Rim­baud, icône de la révolte, auteur culte sur­gi des Ardennes, éga­ré dans les sables de l’Abyssinie et mort à 37 ans, en 1891, fas­cine tou­jours autant, comme en témoignent les tags en Pales­tine ou les der­nières lettres de Jim Morrison.

Par­mi les rim­bal­diens, Fré­dé­ric Mar­tel, his­to­rien de l’émancipation des homo­sexuels et auteur, aux côtés d’une ava­lanche de célé­bri­tés dont tous les der­niers ministres de la culture, d’une péti­tion récla­mant le trans­fert des corps du couple le plus mythique de la poé­sie moderne, des cime­tières de Char­le­ville et des Bati­gnolles vers une ancienne église à Paris qui accueille les tom­beaux, entre autres, de Rous­seau, de Zola, de Jean Mou­lin et de Simone Veil, ces « illustres figures « de l’histoire de France.

Mais l’initiative de « pan­théo­ni­ser » l’homme aux semelles de vent, au visage si pho­to­gé­nique et aux vers ful­gu­rants, et son amant mau­dit, se voit bru­ta­le­ment contrée par une tri­bune, signée par­mi d’autres, par Tahar Ben Jel­loum et Erri De Luca, qui dénonce « l’idéologie bien pen­sante », « l’américanisme » et le « com­mu­nau­ta­risme » qui sous-tendent ce pro­jet de « pacs morbide ».

Il est vrai que déjà en 1927 les sur­réa­listes, André Bre­ton et Louis Ara­gon en tête, pro­tes­taient contre l’inauguration d’un buste du poète et la « ridi­cule ten­ta­tive de récupéra­tion » de « celui qui aura ramené Pat­ti Smith à Char­le­ville–Mézières » selon Fish­bach, une révé­la­tion de l’électro-pop.

La péti­tion ori­gi­nelle sou­ligne « l’enrichissement par leur génie de notre patri­moine », « les sym­boles de la diver­si­té qui durent endu­rer l’homophobie » et évoque des rai­sons tant poli­tiques que morales et lit­té­raires pour célé­brer Rim­baud et Ver­laine, ces révol­tés bohèmes et réfrac­taires à toute ins­ti­tu­tion et à toute consécration.

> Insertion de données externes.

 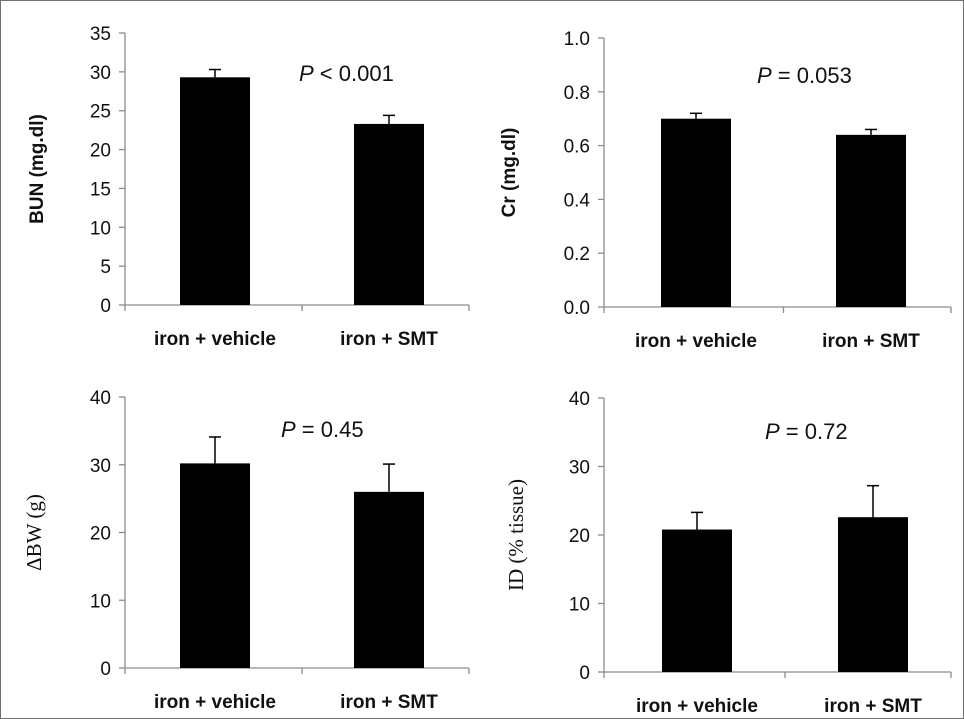 What do you see at coordinates (100, 190) in the screenshot?
I see `y-tick-label: 15` at bounding box center [100, 190].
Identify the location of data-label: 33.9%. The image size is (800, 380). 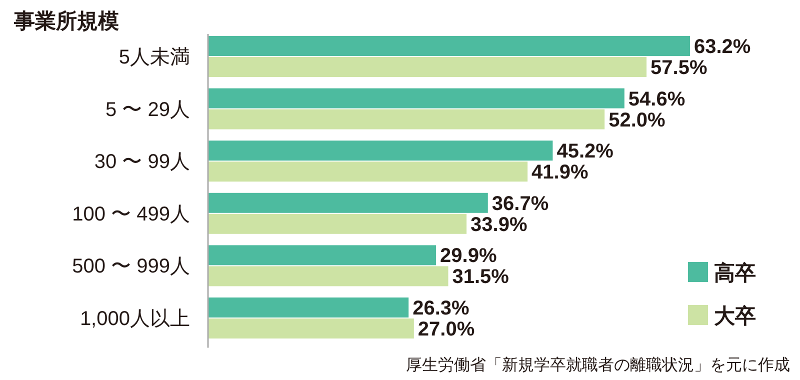
(499, 225).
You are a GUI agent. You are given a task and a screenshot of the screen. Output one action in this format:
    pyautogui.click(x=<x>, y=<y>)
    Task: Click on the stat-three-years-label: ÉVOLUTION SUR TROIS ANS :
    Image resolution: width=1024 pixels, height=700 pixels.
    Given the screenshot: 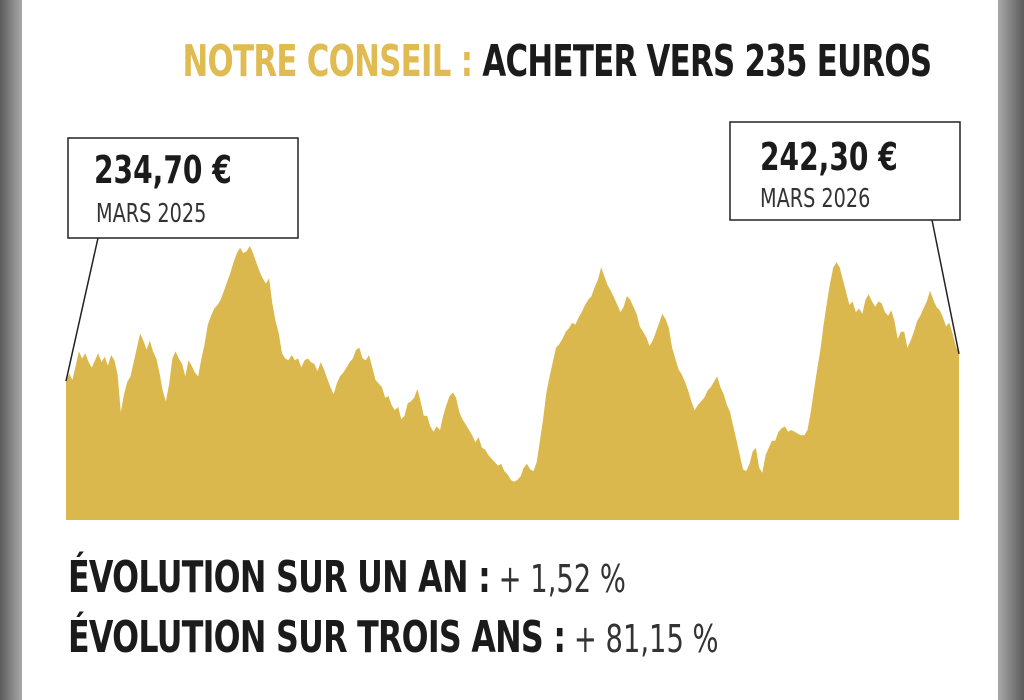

C’est bien là, me semble-t-il, que gît une insur­mon­table contra­dic­tion. Dans une note inti­tu­lée « Pan­théo­nades », Ver­laine raille le sort réser­vé à Vic­tor Hugo, « ils l’ont four­ré dans cette cave où il n’y a pas de vin », rap­pelle le cher­cheur à l’université de Namur, Denis Saint-Amand. Bref, des poètes bien trop sau­vages, refu­sant conven­tions et conve­nances, reven­di­quant un héri­tage com­mu­nard, face à un pou­voir qui ten­te­rait de récu­pé­rer « ces gilets jaunes du XIXe siècle », pour repo­ser dans un sanc­tuaire de la république.

Plu­tôt que d’exhumer les cadavres de ceux qui témoignent tant de las­si­tude que d’ironie à l’égard du monde petit-bour­geois, il serait peut-être oppor­tun, sug­gère le cher­cheur, de créer un fonds Rim­baud et Ver­laine pour aider les jeunes poètes et les acteurs de monde culturel.

Et de se sou­ve­nir de l’autre Rim­baud, Fré­dé­ric, le frère, res­sus­ci­té par David Le Bailly, modeste tra­vailleur rui­né par sa famille au nom de la légende dorée d’un tra­fi­quant d’armes aux confins des déserts de l’Arabie.